**WHAT IS EXPECTED**
Your answer should consist of each line below that contains the string "will".
■ ■ ■ ■
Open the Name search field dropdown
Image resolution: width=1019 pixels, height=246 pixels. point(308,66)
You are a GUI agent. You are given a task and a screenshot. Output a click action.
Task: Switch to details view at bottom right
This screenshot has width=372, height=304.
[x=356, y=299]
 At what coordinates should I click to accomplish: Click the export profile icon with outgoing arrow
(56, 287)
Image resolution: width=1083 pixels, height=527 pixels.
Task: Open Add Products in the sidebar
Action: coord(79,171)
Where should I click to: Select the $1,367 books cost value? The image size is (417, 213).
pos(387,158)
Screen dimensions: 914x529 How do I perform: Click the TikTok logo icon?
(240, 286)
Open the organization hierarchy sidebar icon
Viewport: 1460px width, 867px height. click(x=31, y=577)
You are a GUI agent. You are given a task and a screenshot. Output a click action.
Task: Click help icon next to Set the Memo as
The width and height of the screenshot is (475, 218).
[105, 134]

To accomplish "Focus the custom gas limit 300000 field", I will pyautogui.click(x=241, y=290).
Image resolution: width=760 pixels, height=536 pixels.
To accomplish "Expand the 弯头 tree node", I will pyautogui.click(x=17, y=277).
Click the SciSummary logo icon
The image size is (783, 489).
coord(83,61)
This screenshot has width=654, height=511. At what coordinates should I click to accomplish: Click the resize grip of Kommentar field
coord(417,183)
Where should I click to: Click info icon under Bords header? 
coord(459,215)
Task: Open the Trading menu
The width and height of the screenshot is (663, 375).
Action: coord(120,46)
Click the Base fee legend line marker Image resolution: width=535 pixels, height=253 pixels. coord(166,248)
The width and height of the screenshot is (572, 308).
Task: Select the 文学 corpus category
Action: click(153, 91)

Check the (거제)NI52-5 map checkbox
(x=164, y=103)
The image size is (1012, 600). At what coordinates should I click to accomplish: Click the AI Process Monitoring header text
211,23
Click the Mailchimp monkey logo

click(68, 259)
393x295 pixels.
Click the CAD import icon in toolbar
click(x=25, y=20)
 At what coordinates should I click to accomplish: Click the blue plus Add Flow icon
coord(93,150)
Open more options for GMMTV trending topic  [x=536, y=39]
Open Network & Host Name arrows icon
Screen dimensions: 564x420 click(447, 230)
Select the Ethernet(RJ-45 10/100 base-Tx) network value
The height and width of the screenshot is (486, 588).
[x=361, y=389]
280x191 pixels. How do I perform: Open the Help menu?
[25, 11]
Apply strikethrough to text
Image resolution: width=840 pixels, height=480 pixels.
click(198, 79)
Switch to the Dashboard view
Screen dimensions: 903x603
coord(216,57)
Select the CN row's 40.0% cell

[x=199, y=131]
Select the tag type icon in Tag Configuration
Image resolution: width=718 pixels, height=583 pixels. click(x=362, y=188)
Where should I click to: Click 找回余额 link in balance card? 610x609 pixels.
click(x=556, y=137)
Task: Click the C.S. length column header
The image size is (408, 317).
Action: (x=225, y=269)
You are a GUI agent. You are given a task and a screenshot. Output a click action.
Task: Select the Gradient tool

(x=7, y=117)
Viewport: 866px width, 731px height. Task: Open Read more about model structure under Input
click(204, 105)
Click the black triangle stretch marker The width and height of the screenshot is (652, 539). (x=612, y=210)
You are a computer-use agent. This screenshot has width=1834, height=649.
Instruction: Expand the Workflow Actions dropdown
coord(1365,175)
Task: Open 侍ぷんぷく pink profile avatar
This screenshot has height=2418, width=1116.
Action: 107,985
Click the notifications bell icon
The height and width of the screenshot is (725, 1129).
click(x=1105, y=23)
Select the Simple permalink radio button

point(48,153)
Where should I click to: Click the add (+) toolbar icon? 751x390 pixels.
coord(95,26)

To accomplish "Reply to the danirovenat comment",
■ ■ ■ ■
**SOLUTION FOR THIS PROBLEM**
To accomplish "Focus the custom gas limit 300000 field", I will pyautogui.click(x=241, y=290).
To accomplish "Expand the 弯头 tree node", I will pyautogui.click(x=17, y=277).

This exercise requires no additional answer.